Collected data

+++

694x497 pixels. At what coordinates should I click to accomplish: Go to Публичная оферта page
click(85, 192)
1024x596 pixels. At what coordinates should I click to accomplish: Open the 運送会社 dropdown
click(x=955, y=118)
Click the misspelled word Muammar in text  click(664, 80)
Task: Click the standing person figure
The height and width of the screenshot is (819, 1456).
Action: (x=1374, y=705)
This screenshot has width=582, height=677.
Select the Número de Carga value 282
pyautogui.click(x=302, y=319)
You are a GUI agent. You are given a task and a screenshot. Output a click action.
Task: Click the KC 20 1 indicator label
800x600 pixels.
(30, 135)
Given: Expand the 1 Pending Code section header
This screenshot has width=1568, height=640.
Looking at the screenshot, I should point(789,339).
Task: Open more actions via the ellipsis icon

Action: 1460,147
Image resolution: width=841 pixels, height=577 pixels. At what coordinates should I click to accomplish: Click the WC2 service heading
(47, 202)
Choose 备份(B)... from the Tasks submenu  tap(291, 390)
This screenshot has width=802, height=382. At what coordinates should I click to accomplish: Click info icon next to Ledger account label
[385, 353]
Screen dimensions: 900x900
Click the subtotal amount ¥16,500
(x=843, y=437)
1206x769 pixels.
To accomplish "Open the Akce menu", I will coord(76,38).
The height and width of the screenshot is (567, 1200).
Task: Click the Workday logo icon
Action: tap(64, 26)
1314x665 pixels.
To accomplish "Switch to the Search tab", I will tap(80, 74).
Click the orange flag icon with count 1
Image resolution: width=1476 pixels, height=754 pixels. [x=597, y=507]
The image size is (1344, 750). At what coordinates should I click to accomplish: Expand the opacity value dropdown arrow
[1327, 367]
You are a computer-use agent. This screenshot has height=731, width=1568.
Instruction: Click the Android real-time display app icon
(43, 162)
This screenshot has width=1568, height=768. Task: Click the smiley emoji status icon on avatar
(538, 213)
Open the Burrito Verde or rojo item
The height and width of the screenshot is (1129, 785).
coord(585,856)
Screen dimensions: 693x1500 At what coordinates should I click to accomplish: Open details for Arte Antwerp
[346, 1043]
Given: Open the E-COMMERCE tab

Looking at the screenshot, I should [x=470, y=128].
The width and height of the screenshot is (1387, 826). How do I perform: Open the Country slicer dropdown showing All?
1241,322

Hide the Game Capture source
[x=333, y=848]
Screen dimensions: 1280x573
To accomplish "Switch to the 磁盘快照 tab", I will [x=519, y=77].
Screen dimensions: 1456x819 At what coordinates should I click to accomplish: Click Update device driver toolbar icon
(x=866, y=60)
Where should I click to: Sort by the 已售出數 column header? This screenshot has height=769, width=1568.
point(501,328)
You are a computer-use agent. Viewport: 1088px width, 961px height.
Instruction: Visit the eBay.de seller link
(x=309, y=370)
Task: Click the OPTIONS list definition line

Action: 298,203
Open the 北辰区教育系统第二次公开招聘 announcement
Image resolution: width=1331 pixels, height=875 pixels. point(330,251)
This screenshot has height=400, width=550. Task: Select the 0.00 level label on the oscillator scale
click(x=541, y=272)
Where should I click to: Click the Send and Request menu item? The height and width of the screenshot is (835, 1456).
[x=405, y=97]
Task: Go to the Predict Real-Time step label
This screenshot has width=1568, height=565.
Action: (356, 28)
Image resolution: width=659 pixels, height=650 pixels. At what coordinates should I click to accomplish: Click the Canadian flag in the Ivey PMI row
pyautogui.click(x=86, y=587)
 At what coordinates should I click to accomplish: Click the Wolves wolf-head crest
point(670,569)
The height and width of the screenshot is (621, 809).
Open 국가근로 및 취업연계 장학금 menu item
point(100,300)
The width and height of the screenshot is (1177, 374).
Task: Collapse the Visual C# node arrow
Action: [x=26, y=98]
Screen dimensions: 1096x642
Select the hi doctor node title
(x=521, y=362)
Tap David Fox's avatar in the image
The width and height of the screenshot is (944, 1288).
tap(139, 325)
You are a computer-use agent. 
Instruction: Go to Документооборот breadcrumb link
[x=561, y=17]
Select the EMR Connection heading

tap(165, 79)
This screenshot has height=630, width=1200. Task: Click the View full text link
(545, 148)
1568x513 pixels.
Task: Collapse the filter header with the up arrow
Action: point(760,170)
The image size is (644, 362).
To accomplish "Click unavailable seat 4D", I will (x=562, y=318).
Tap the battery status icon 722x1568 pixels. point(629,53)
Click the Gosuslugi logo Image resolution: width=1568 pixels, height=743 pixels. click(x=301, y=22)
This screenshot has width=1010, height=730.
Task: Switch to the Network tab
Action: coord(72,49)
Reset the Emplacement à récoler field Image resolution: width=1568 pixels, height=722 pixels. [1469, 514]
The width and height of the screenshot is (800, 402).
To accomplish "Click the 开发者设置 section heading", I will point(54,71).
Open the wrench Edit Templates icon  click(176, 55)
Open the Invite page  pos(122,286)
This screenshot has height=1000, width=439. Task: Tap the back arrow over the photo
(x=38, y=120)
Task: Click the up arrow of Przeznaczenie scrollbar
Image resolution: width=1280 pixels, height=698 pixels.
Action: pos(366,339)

+++

* What the exercise asks *
Every line holding the string "section" should be copied here, so please find those lines in the data.

* Finished exercise *
Given: Expand the 1 Pending Code section header
To accomplish "Click the 开发者设置 section heading", I will point(54,71).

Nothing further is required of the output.